**KRÓTKIE ĆWICZENIE 1:**
Podaj wszystkie różne fragmenty ujęte w cudzysłów w tekście o ulubionych dilerach. Każdy fragment wymień tylko raz.

**TEKST DO PRZECZYTANIA:**

FYI.

This story is over 5 years old.

420

Wspomnienia o naszych ulubionych dilerach

Pan Janusz zaczął sprzedawać, gdy w jego ogródku na warszawskiej Białołęce wyrosły „jakieś dziwne chwasty"

Źródło: Flickr/elad abraham

Do palenia mariihuany przynajmniej raz przyznało już 16% Polaków i wszystko wskazuje na to, że ta liczba będzie wzrastać. Jest całkiem możliwe, że znasz jakiegoś jaracza lub nawet sam nim jesteś. Tak czy inaczej wiesz, że nie wymagają oni od życia zbyt wiele: ładnie załadowana samara nabyta po rozsądnej cenie od dilera, który odpisuje na sms-y, to wszystko, czego potrzebują. Dodatkową zaletą jest towar z własnej hodowli, jednak prawda jest taka, że każdy, nawet najdrobniejszy gest mający na celu zadowolenie klienta, zostaje doceniony.

Reklama

Dobra obsługa klienta? Łatwiej powiedzieć, niż zrobić. Dlatego porządni, odpowiedzialni dilerzy, na których można zawsze polegać, są prawdziwym skarbem. Nie sposób o nich zapomnieć, nawet jeśli jesteś upizgany jak świnia za każdym razem, gdy się spotykacie. To dobrzy przyjaźni sprzedawcy, jednak wystarczająco dziwaczni, byś nie chciał mieć z nimi za wiele wspólnego na stopie towarzyskiej.

Poprosiliśmy kilka osób, by podzieliły się historiami o swoich ulubionych dilerach. Słuchając odpowiedzi, zrobiło nam się ciepło na serduszku.

Pan Janusz

Koleś, od którego ogarniałem zazwyczaj stuff, wyjechał na kilka miesięcy za granicę, musiałem więc szybko wykombinować zastępstwo. Jeden z moich kumpli podał mi jakiś numer, zaznaczając, że „tylko duże ilości, ale za to z dowozem". Nie miałem nic przeciwko. Zadzwoniłem, ustawiłem się z typem, umówiliśmy się na zacisznej uliczce na tyłach mojego bloku. Handlarzem okazał się gość grubo po czterdziestce, typowy pan Janusz z ogorzałą mordą i wąsem, którego nie powstydziłby się sam Marszałek. Podobno naprawdę nazywał się Janusz. Okazało się, że na jego posesji na warszawskiej Białołęce wyrosły „jakieś dziwne chwasty". Jego siostrzeniec, znajomy mojego znajomego, wiedział co się święci, więc zebrał pąki, podzielił je na dość spore porcje i kazał „ususzyć i posprzedawać dzieciakom za dwie-trzy stówki, bo podobno można się na tym nieźle dorobić". Panu Januszowi towar skończył się po jakichś dwóch tygodniach (do czego walnie się przyczyniłem) i nie mam pojęcia, jakie są jego dalsze losy, jednak wciąż miło wspominam oznajmiający jego przybycie ryk zdezelowanego Golfa.

**Wpisy do wyszukiwania słów i elementów:**
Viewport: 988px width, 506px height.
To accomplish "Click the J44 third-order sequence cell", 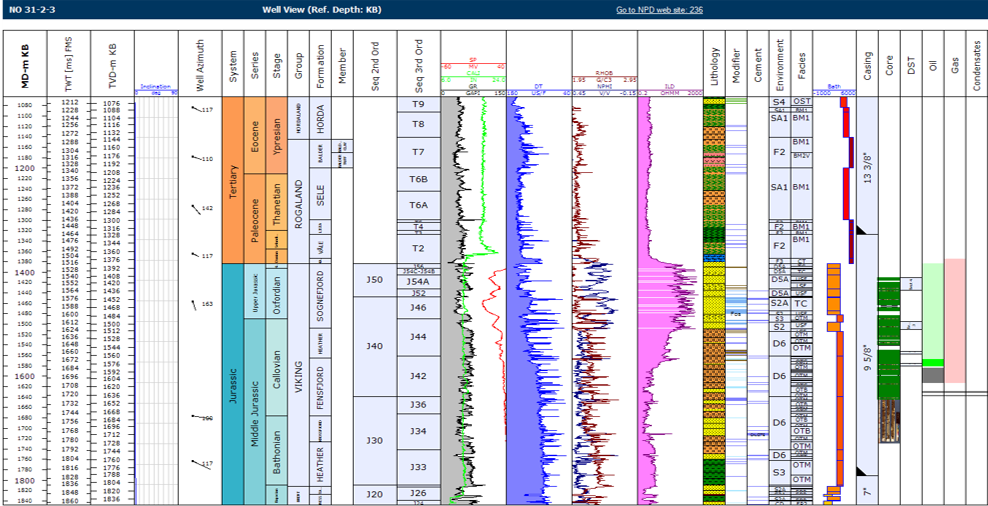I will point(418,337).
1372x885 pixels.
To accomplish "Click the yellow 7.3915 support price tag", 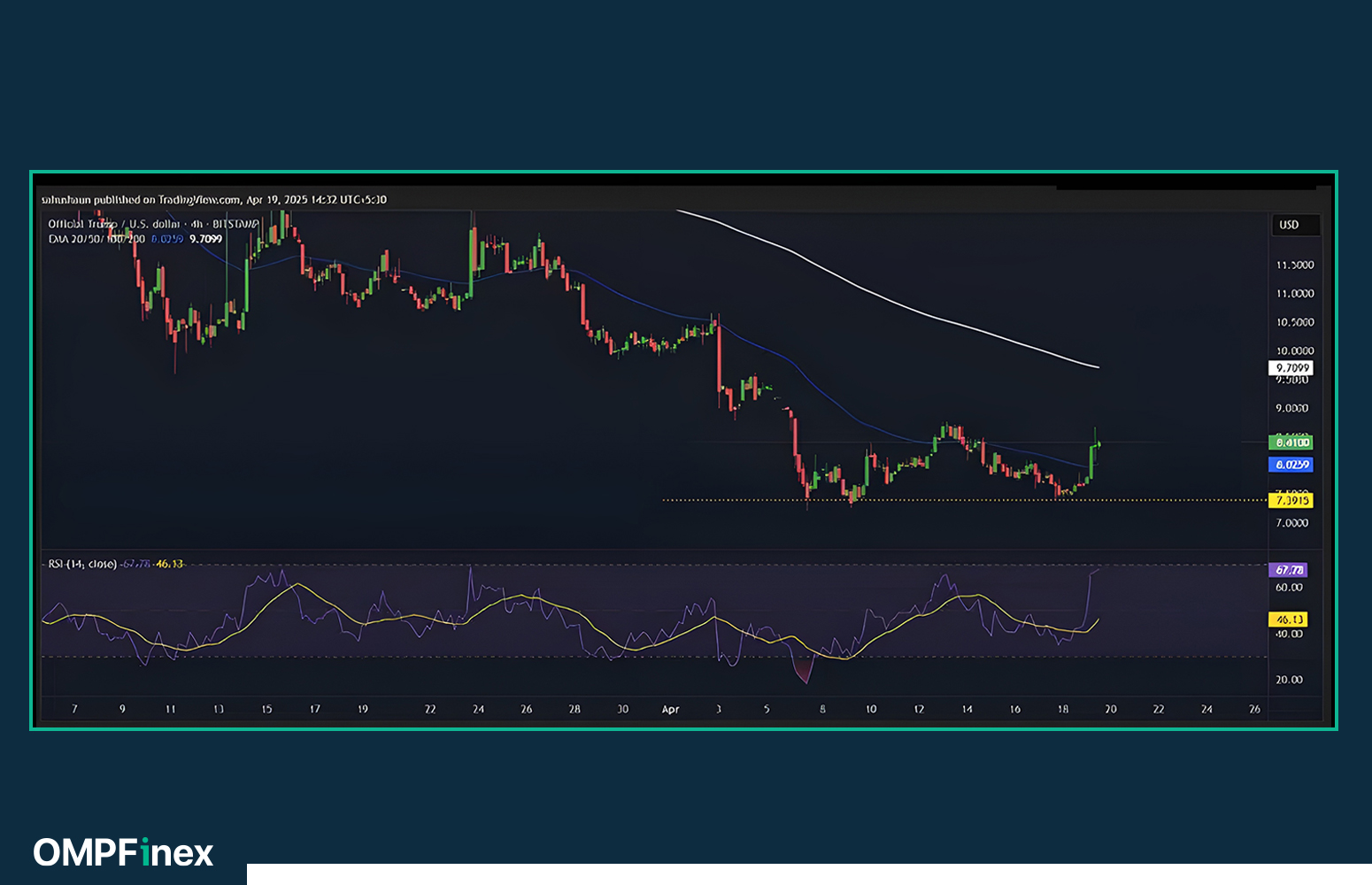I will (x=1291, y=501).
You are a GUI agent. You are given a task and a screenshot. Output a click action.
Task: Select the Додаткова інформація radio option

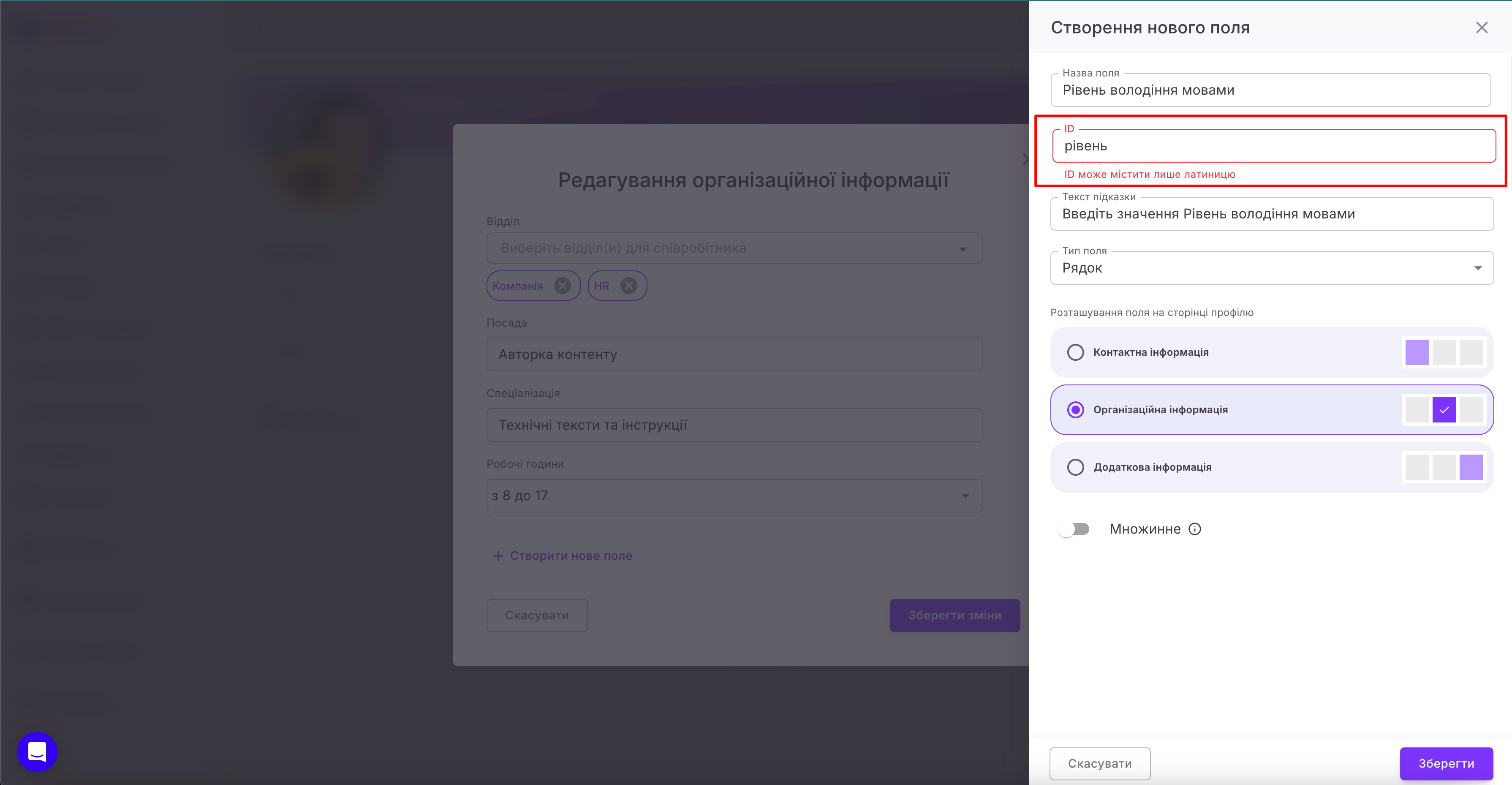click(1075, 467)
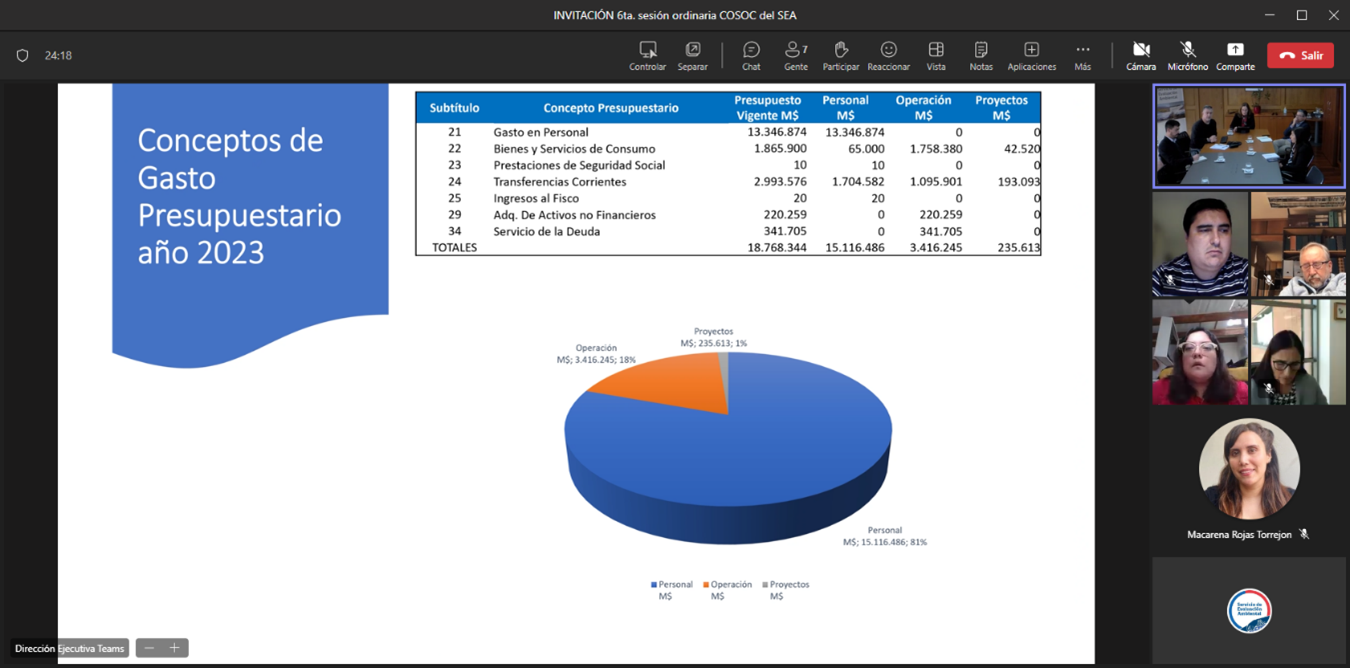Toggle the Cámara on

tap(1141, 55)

**KRÓTKIE ĆWICZENIE 2:**
Wyodrębnij z rekordów dokładnie te wiersze, które biegną od wiersza zawierającego „You are a GUI” do końca rekordów, łącznie z oboma krańcami. Obrazy pomiń w odpowiedzi.

**ROZWIĄZANIE ZADANIA 1:**
jakieś dziwne chwasty
tylko duże ilości, ale za to z dowozem
ususzyć i posprzedawać dzieciakom za dwie-trzy stówki, bo podobno można się na tym nieźle dorobić

**ROZWIĄZANIE ZADANIA 2:**
You are a GUI agent. You are given a task and a screenshot. Output a click action.
Task: Select the Додаткова інформація radio option

click(1075, 467)
Toggle the Cámara on

tap(1141, 55)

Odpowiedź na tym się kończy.